West Virginia American Water, the company that manages the Kanawha Valley Water Treatment Plant, stated that the latest leak would not affect the water supply further. But that remains to be seen. Emergency and environmental officials and investigators are calling the spill a "significant" one, despite assurances to the contrary by the companies involved. And a small amount of the waste that poisoned Fields Creek made it into the Kanawha River itself.

The facility from which the waste leaked is owned by none other than Patriot Coal, the company spun off of Peabody Energy and Arch Coal - the country's biggest coal corporations - to rob union members of their pensions and health benefits. Patriot Coal has also been responsible for mountaintop removal, an environmentally destructive process of retrieving coal, though it ceased those types of operations in 2012.
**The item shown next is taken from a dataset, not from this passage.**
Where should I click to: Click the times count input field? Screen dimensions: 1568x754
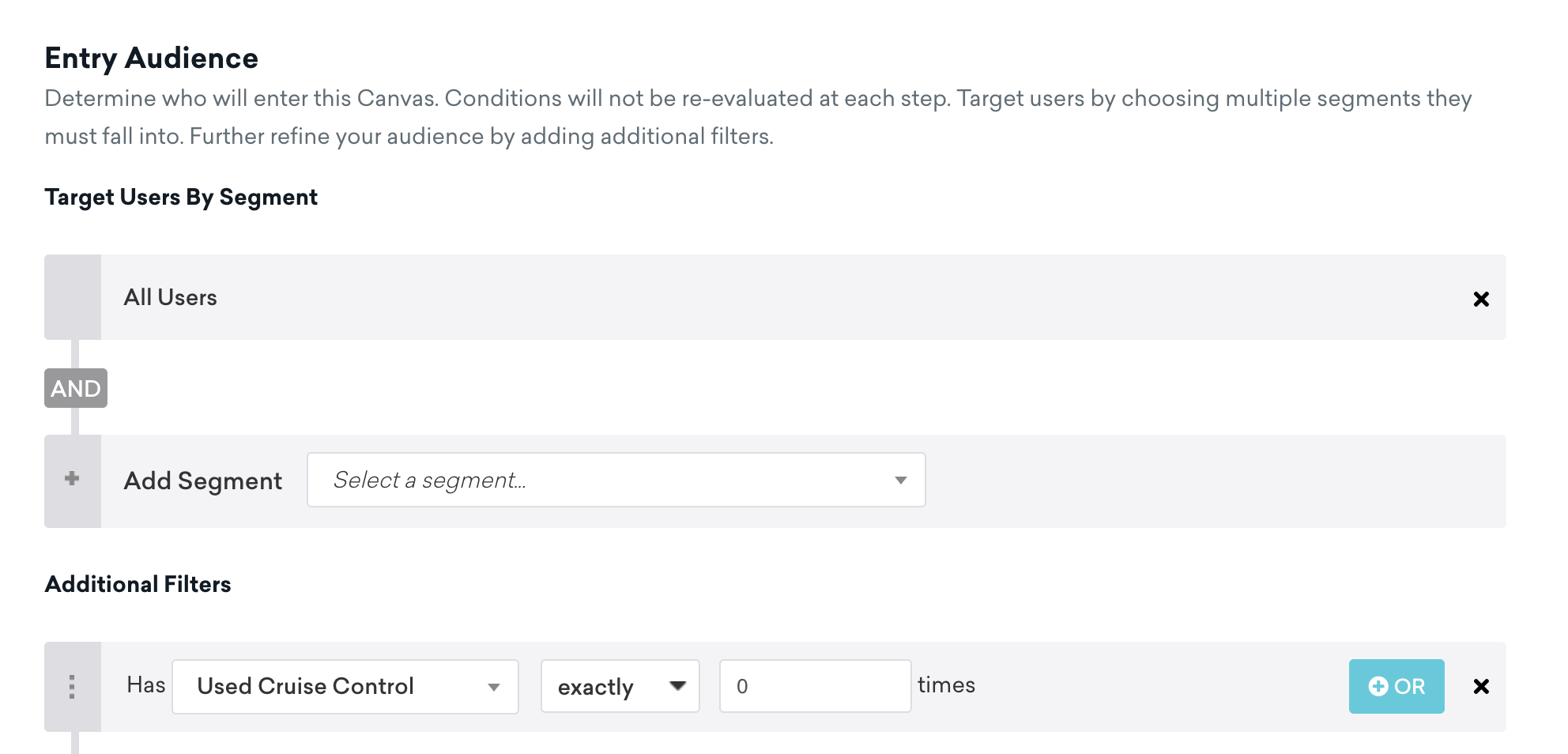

"This has had a significant, adverse environmental impact to Fields Creek and an unknown amount of impact to the Kanawha River," said Secretary Randy Huffman of the West Virginia Department of Environmental Protection. "This is a big deal, this is a significant spill. When this much coal slurry goes into the stream, it wipes the stream out." Moreover, added Huffman, Patriot Coal did not do its job: The spill occurred - and was detected - when a valve broke sometime between 2:30 and 5:30 a.m., but Patriot did not call the DEP to alert them of the accident until 7:40 a.m. Companies are required by law to immediately report any spills to the department.

The Patriot facility also had a faulty alarm installed. It was supposed to immediately alert someone if a valve broke, but it failed to do so, so pumps continued to send the chemicals through the system. The toxic slurry was pushed on and on, until it broke the outer containment area that surrounded the busted valve, causing it to get into Fields Creek. "Had the alarms gone off and warned the operator," said Huffman, "the shutdown could have been done in time for the secondary containment area to contain the material that leaked."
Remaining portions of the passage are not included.